[PATCH -v3 00/53] Simplify, reorganize and clean up the x86 text-patching code (alternative.c)

From: Ingo Molnar
Date: Fri Apr 11 2025 - 01:43:48 EST


This series has 3 major parts after pending x86.alternatives commits such as the
scalability improvement by Eric Dumazet:

(1)

The first major part of this series performs a thorough text-patching API namespace
cleanup discussed with Linus for the -v1 series:

# boot/UP APIs & single-thread helpers:

text_poke()
text_poke_kgdb()
[ unchanged APIs: ] text_poke_copy()
text_poke_copy_locked()
text_poke_set()

text_poke_addr()

# SMP API & helpers namespace:

text_poke_bp() => smp_text_poke_single()
text_poke_loc_init() => __smp_text_poke_batch_add()
text_poke_queue() => smp_text_poke_batch_add()
text_poke_finish() => smp_text_poke_batch_finish()

text_poke_flush() => [removed]

text_poke_bp_batch() => smp_text_poke_batch_process()
poke_int3_handler() => smp_text_poke_int3_handler()
text_poke_sync() => smp_text_poke_sync_each_cpu()


(2)

The second part of the series simplifies and standardizes the SMP batch-patching
data & types & accessors namespace, around the new text_poke_array* namespace:

int3_patching_desc = [removed]
temp_mm_state_t => [removed]

try_get_desc() => try_get_text_poke_array()
put_desc() => put_text_poke_array()

tp_vec,tp_vec_nr => text_poke_array
int3_refs => text_poke_array_refs

- All constants got moved into the TEXT_POKE_* namespace

- All local variables and function parameters got standardized around
the 'tpl' naming scheme.

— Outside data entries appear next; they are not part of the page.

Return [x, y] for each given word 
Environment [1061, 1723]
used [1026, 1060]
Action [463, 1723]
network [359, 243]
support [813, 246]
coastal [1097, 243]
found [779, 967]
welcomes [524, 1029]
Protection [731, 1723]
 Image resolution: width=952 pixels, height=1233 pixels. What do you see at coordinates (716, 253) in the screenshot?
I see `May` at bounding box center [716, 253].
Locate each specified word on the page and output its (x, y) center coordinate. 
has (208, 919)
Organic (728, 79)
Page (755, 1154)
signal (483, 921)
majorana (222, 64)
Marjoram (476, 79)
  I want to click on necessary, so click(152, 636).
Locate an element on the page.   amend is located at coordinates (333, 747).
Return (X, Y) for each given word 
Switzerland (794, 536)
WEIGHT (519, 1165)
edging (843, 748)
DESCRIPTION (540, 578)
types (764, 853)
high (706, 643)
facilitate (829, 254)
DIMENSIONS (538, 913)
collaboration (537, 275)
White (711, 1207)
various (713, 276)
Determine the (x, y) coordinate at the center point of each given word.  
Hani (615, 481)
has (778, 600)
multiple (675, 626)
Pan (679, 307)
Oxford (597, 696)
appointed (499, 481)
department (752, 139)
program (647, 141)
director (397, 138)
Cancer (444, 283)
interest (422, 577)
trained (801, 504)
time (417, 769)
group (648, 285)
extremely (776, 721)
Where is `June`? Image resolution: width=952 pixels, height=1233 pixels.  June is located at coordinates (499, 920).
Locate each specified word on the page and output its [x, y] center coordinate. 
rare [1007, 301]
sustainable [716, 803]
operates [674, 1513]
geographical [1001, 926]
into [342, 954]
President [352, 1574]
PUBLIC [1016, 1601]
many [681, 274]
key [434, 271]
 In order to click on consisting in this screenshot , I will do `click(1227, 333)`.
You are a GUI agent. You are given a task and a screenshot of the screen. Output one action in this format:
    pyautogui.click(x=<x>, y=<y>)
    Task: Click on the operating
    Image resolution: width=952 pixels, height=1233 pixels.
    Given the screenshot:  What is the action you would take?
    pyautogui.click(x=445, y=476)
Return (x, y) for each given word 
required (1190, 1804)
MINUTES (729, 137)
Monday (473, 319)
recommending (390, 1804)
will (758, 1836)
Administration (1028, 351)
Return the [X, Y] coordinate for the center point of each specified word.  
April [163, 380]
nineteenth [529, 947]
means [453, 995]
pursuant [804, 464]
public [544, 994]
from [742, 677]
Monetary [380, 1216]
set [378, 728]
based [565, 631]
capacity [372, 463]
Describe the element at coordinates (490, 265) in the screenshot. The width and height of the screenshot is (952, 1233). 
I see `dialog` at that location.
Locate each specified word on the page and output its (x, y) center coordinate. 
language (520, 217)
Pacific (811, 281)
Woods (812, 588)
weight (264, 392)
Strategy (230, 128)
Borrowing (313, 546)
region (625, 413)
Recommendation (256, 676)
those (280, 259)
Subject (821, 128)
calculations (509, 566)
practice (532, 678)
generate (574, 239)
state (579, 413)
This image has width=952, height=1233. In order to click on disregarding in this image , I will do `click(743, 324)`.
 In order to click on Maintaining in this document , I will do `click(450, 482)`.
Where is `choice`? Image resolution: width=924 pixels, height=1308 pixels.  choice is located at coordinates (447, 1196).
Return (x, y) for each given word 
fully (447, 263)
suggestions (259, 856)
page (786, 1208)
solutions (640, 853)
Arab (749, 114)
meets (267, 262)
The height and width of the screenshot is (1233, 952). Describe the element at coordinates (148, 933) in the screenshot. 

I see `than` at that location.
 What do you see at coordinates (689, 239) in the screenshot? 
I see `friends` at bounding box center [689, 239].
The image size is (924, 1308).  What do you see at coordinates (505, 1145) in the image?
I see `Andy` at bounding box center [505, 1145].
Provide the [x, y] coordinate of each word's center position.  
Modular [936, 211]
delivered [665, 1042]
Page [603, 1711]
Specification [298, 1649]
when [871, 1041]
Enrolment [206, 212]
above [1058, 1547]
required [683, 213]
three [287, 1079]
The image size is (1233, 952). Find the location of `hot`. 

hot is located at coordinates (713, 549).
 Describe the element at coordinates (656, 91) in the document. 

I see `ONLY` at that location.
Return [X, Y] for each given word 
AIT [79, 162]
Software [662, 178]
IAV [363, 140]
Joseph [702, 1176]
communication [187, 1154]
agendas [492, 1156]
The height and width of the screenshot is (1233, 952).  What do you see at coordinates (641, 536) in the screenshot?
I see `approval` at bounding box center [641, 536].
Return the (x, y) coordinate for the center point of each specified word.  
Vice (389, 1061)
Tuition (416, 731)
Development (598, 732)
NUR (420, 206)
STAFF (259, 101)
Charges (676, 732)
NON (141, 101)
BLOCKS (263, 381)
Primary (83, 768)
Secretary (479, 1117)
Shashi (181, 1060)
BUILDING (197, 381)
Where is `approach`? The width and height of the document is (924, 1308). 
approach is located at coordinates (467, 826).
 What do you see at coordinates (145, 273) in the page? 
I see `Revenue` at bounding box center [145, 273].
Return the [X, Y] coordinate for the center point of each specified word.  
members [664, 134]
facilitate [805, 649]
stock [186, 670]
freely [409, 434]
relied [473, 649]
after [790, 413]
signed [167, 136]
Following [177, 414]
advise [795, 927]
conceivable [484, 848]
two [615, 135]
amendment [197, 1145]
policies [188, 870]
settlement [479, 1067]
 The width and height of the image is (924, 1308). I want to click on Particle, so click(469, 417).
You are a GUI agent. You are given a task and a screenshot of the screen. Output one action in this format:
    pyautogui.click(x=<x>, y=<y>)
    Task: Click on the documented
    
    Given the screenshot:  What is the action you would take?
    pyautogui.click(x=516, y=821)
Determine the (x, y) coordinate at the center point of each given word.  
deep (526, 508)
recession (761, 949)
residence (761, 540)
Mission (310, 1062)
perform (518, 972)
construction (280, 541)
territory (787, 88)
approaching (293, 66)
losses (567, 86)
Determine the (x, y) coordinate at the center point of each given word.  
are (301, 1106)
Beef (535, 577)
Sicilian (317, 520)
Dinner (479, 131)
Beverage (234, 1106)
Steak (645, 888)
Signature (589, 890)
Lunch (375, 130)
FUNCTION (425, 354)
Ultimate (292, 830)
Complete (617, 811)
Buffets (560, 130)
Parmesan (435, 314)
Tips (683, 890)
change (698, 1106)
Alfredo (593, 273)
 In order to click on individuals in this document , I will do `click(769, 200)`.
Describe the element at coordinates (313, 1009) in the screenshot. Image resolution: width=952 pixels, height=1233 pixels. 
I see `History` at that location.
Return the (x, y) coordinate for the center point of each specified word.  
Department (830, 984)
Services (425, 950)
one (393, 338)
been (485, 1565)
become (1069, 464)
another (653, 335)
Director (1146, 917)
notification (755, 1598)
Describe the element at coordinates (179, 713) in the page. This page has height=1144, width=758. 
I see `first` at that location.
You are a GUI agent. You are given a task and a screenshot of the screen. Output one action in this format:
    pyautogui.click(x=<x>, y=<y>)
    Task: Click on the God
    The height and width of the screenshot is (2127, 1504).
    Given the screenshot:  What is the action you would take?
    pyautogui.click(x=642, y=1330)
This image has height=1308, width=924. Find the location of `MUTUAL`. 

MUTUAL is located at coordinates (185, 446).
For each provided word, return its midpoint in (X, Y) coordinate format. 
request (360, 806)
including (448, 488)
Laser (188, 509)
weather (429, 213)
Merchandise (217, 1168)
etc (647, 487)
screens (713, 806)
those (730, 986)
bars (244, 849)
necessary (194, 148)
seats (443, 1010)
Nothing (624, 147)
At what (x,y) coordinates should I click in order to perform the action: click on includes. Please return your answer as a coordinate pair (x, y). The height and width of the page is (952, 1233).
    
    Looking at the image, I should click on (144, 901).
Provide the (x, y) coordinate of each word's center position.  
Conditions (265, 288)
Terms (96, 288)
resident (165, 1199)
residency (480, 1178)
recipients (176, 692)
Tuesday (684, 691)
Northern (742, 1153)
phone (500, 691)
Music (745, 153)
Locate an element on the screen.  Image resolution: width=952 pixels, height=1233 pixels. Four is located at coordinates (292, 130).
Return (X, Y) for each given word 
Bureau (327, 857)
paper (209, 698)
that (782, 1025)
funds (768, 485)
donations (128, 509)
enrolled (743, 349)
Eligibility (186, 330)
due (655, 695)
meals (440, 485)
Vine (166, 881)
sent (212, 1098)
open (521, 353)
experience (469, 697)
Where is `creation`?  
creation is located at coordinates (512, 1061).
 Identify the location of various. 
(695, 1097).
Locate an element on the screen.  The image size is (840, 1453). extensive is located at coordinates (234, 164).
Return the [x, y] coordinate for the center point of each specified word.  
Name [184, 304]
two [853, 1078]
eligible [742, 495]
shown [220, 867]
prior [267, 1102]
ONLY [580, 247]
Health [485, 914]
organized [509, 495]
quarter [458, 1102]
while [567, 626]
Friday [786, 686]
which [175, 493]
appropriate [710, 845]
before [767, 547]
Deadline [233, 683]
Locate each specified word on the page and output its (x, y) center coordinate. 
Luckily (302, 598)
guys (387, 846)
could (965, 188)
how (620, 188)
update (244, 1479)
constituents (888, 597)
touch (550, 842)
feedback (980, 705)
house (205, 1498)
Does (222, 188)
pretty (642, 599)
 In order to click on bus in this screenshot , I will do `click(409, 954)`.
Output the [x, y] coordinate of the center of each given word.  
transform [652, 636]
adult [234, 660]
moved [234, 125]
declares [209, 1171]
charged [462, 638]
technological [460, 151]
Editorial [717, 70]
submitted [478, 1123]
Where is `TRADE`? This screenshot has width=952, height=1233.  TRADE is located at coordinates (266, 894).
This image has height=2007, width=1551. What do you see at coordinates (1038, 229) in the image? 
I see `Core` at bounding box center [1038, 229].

No more toilet paper references. ;-)

(3)

The third part of the series contains additional patches, that
together with the data-namespace simplification changes remove
about 3 layers of unnecessary indirections and simplify/streamline
various aspects of the code:

x86/alternatives: Remove duplicate 'text_poke_early()' prototype
x86/alternatives: Update comments in int3_emulate_push()
x86/alternatives: Remove the confusing, inaccurate & unnecessary 'temp_mm_state_t' abstraction
x86/alternatives: Add text_mutex) assert to smp_text_poke_batch_flush()
x86/alternatives: Use non-inverted logic instead of 'tp_order_fail()'
x86/alternatives: Remove the 'addr == NULL means forced-flush' hack from smp_text_poke_batch_finish()/smp_text_poke_batch_flush()/text_poke_addr_ordered()
x86/alternatives: Simplify smp_text_poke_single() by using tp_vec and existing APIs
x86/alternatives: Introduce 'struct smp_text_poke_array' and move tp_vec and tp_vec_nr to it
x86/alternatives: Remove the tp_vec indirection
x86/alternatives: Simplify try_get_text_poke_array()
x86/alternatives: Simplify smp_text_poke_int3_trap_handler()
x86/alternatives: Simplify smp_text_poke_batch_process()
x86/alternatives: Move the text_poke_array manipulation into text_poke_int3_loc_init() and rename it to __smp_text_poke_batch_add()
x86/alternatives: Remove the mixed-patching restriction on smp_text_poke_single()
x86/alternatives: Document 'smp_text_poke_single()'
x86/alternatives: Add documentation for smp_text_poke_batch_add()
x86/alternatives: Move text_poke_array completion from smp_text_poke_batch_finish() and smp_text_poke_batch_flush() to smp_text_poke_batch_process()
x86/alternatives: Simplify text_poke_addr_ordered()
x86/alternatives: Constify text_poke_addr()
x86/alternatives: Simplify and clean up patch_cmp()
x86/alternatives: Standardize on 'tpl' local variable names for 'struct smp_text_poke_loc *'
x86/alternatives: Simplify the #include section
x86/alternatives: Move declarations of vmlinux.lds.S defined section symbols to <asm/alternative.h>
x86/alternatives: Remove 'smp_text_poke_batch_flush()'
x86/alternatives: Update the comments in smp_text_poke_batch_process()
x86/alternatives: Rename 'apply_relocation()' to 'text_poke_apply_relocation()'
x86/alternatives: Add comment about noinstr expectations
x86/alternatives: Make smp_text_poke_batch_process() subsume smp_text_poke_batch_finish()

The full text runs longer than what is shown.